Abstract

This state-of-the-art review article aims to highlight the most recent evidence about the therapeutic options of surgical necrotizing enterocolitis, focusing on the molecular basis of the gut-brain axis in relevance to the neurodevelopmental outcomes of primary peritoneal drainage and primary laparotomy. Current evidence favors primary laparotomy over primary peritoneal drainage as regards neurodevelopment in the surgical treatment of necrotizing enterocolitis. The added exposure to inhalational anesthesia in infants undergoing primary laparotomy is an additional confounding variable but requires further study. The concept of the gut-brain axis suggests that bowel injury initiates systemic inflammation potentially affecting the developing central nervous system. Signals about microbes in the gut are transduced to the brain and the limbic system via the enteric nervous system, autonomic nervous system, and hypothalamic-pituitary axis.
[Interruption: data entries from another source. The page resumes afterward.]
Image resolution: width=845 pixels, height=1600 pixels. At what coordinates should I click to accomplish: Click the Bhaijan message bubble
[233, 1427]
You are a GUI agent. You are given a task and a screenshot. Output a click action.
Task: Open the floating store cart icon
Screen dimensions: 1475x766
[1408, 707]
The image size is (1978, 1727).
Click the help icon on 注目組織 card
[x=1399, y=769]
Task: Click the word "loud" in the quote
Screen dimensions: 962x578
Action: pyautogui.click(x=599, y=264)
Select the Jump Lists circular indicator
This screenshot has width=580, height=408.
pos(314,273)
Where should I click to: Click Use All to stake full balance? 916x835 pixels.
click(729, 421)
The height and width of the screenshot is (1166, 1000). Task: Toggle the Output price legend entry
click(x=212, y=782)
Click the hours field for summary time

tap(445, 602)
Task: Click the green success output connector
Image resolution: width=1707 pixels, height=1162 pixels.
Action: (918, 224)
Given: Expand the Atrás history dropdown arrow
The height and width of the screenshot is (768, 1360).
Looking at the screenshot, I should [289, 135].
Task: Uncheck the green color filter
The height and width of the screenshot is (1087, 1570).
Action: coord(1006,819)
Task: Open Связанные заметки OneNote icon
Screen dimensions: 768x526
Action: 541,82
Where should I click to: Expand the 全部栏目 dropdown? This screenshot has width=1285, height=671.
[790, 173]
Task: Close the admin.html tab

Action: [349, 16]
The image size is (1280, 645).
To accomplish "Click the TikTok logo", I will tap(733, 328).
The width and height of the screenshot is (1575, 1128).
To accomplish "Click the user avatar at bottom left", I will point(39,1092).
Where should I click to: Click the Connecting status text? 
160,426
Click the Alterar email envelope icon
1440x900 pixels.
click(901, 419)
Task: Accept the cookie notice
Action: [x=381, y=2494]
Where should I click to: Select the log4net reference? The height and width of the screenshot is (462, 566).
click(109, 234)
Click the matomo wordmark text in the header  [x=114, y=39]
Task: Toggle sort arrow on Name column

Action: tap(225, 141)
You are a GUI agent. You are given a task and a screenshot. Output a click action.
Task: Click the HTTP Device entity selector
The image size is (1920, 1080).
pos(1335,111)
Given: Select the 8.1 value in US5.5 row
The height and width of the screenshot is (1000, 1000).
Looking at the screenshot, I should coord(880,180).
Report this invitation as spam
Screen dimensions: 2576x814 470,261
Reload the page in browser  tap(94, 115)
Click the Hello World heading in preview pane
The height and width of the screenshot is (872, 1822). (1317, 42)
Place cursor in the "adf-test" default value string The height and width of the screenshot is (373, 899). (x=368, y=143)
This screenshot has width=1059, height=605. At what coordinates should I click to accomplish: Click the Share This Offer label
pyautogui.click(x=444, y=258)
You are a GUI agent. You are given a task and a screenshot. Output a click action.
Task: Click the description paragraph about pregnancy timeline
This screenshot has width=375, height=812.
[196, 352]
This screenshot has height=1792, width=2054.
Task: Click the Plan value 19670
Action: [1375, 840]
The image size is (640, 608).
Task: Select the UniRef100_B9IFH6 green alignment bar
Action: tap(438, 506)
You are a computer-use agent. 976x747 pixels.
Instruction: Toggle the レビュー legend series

Preterm infants with necrotizing enterocolitis have significant differences in the diversity of the microbiome compared with preterm controls. The gut bacterial flora changes remarkably prior to the onset of necrotizing enterocolitis with a predominance of pathogenic organisms. The type of initial surgical approach correlates with the length of functional gut and microbiome equilibrium influencing brain development and function through the gut-brain axis. Existing data favor patients who were treated with primary laparotomy over those who underwent primary peritoneal drainage in terms of neurodevelopmental outcomes. We propose that this is due to the sustained injurious effect of the remaining diseased and necrotic bowel on the developing newborn brain, in patients treated with primary peritoneal drainage, through the gut-brain axis and probably not due to the procedure itself.